Package Contract IDs

Staging (Testnet)

SUI_NETWORK=testnet
MEMWAL_PACKAGE_ID=0xcf6ad755a1cdff7217865c796778fabe5aa399cb0cf2eba986f4b582047229c6
MEMWAL_REGISTRY_ID=0xe80f2feec1c139616a86c9f71210152e2a7ca552b20841f2e192f99f75864437

Production (Mainnet)

SUI_NETWORK=mainnet
MEMWAL_PACKAGE_ID=0xcee7a6fd8de52ce645c38332bde23d4a30fd9426bc4681409733dd50958a24c6
MEMWAL_REGISTRY_ID=0x0da982cefa26864ae834a8a0504b904233d49e20fcc17c373c8bed99c75a7edd
For SEAL key server object IDs on testnet, see https://seal-docs.wal.app/Pricing. Using official key server of SDK is recommended.
VITE_MEMWAL_PACKAGE_ID and VITE_MEMWAL_REGISTRY_ID are frontend env vars for the app or playground — not for the relayer.

Database Setup

The relayer requires PostgreSQL with the pgvector extension.
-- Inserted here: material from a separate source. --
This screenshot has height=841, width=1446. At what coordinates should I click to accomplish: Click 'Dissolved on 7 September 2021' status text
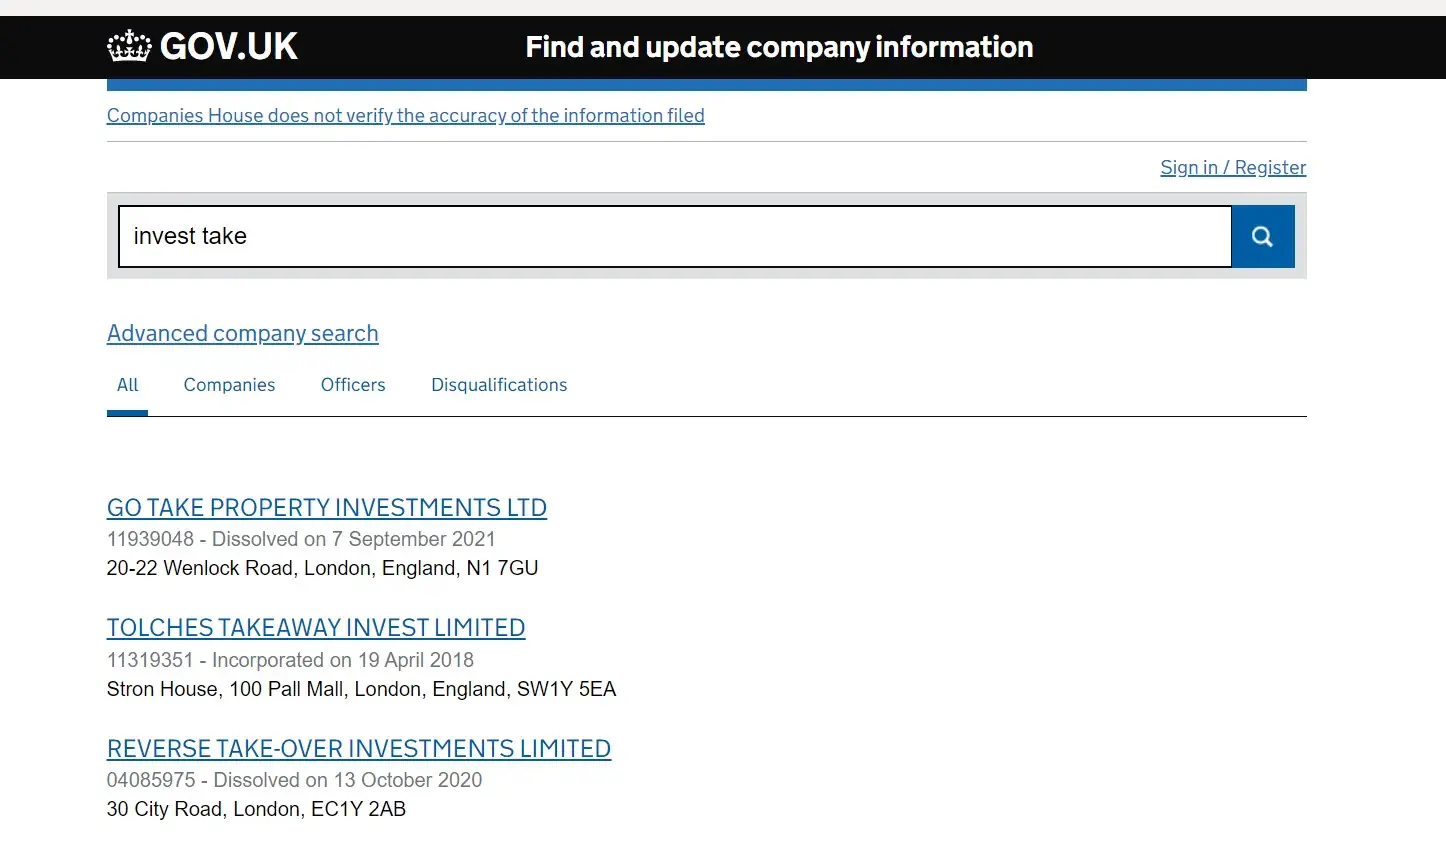tap(354, 539)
The relayer runs migrations automatically on boot, creating these tables:
  • vector_entries — 1536-dimensional embeddings with HNSW index for cosine similarity search
  • delegate_key_cache — auth optimization (delegate key → account mapping)
  • accounts — populated by the indexer (account → owner mapping)
  • indexer_state — indexer cursor tracking
See Database Sync for the full schema.

Operational Notes

  • The server starts the sidecar automatically on boot — if sidecar startup fails, the relayer will exit
  • DB migrations run automatically on boot (pgvector must already be installed as a PostgreSQL extension)
  • Connection pool: 10 max connections (relayer), 3 max connections (indexer)
  • /health is the basic service check, API routes live under /api/*
  • The indexer is recommended for fast account lookup in production — without it, the relayer falls back to onchain registry scans
  • Without OPENAI_API_KEY, the server uses deterministic mock embeddings (hash-based) — useful for local testing but not production

Docker

  • services/server/Dockerfile for the relayer
  • services/indexer/Dockerfile for the indexer